→ **WORK REQUIRED**:
Write out again only the lines between the one with "Click the timeline zoom slider" and the end of the records below, both ends counted, and don't include the pictures.

→ **WORKING DATA**:
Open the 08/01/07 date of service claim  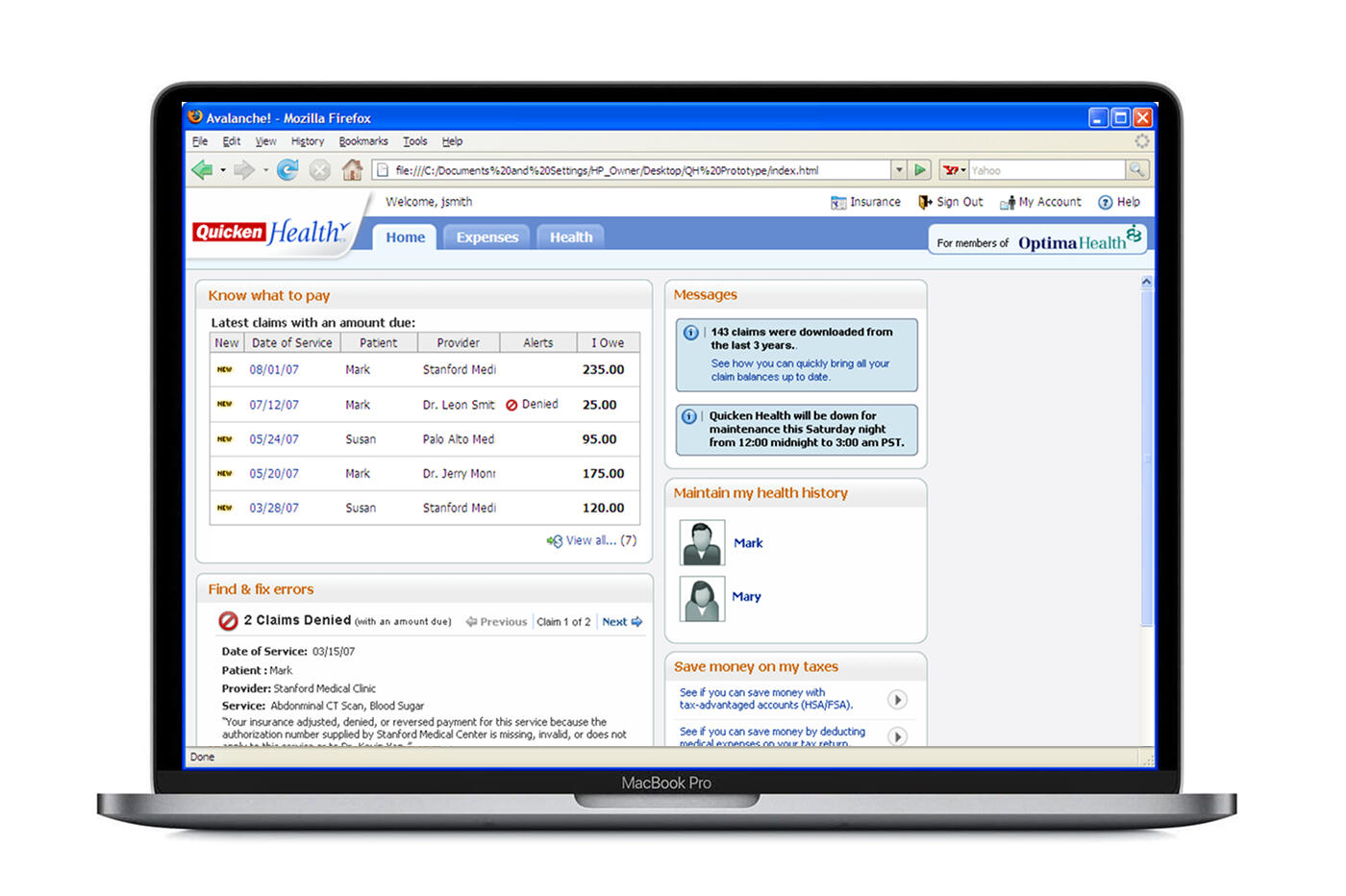coord(274,370)
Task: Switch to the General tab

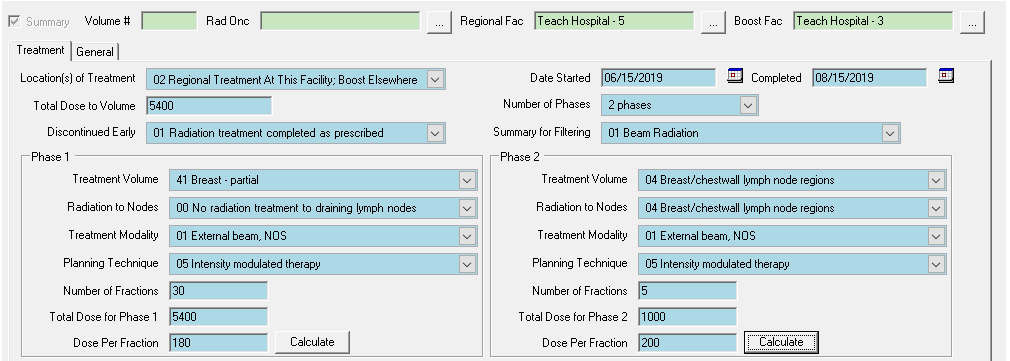Action: (95, 52)
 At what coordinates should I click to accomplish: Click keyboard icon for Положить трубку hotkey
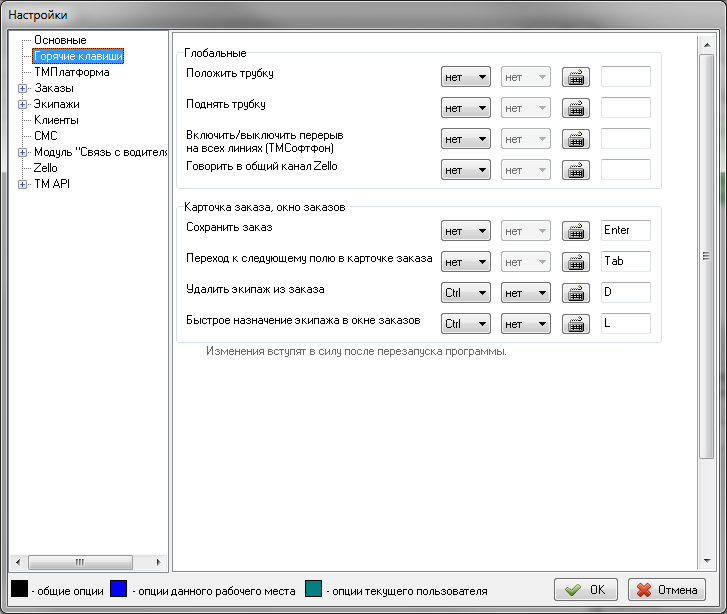575,77
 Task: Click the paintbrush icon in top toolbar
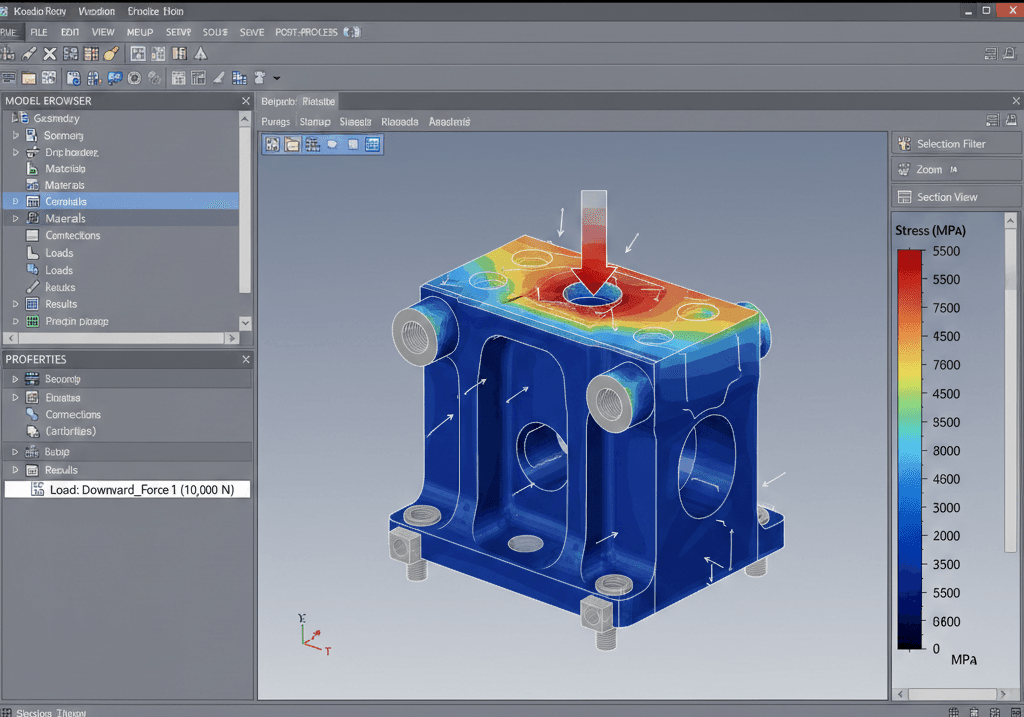111,54
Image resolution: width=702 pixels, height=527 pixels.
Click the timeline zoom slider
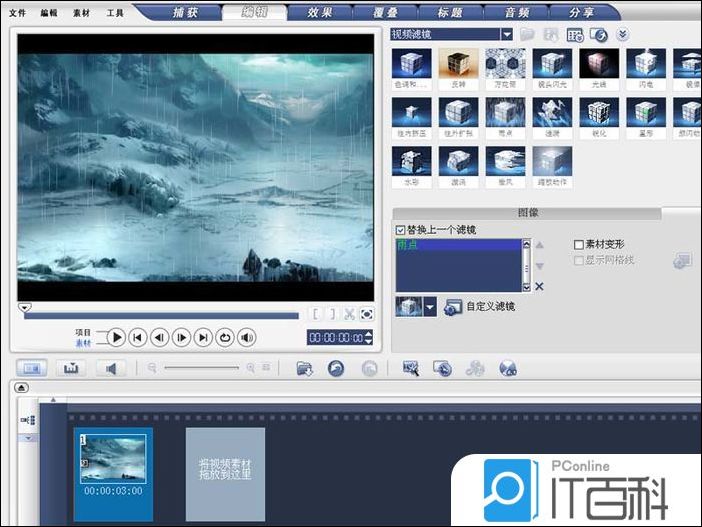(x=200, y=368)
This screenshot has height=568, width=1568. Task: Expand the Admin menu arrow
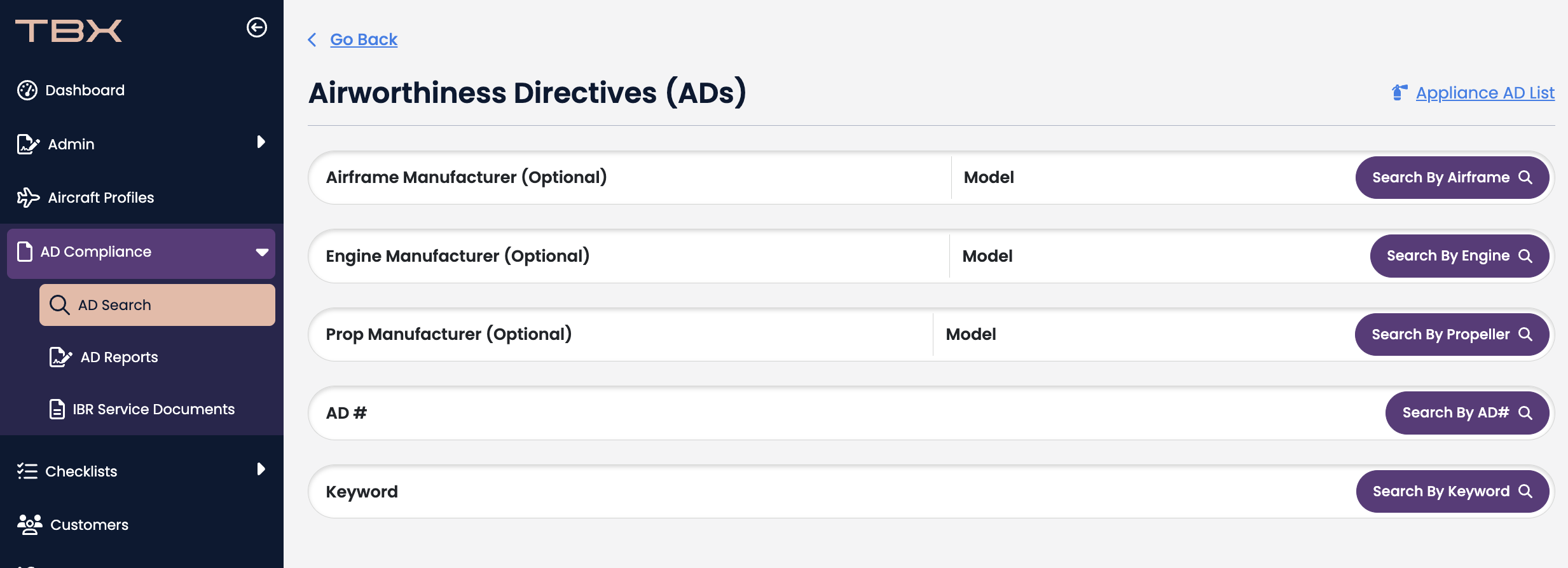click(x=261, y=142)
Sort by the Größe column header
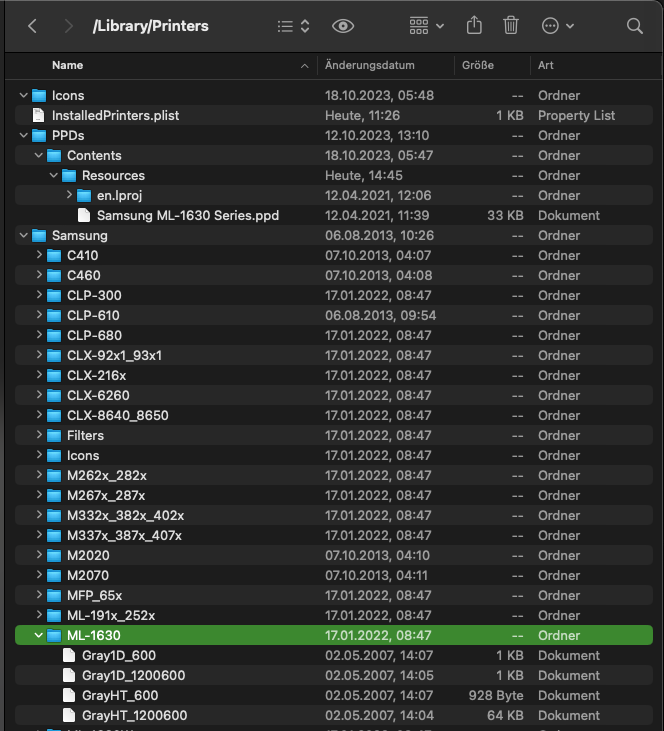This screenshot has width=664, height=731. tap(479, 65)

→ **RESPONSE BOX**:
Click the timeline zoom slider
(x=200, y=368)
This screenshot has height=568, width=1568. Task: Expand the Admin menu arrow
click(x=261, y=142)
Sort by the Größe column header
This screenshot has width=664, height=731. tap(479, 65)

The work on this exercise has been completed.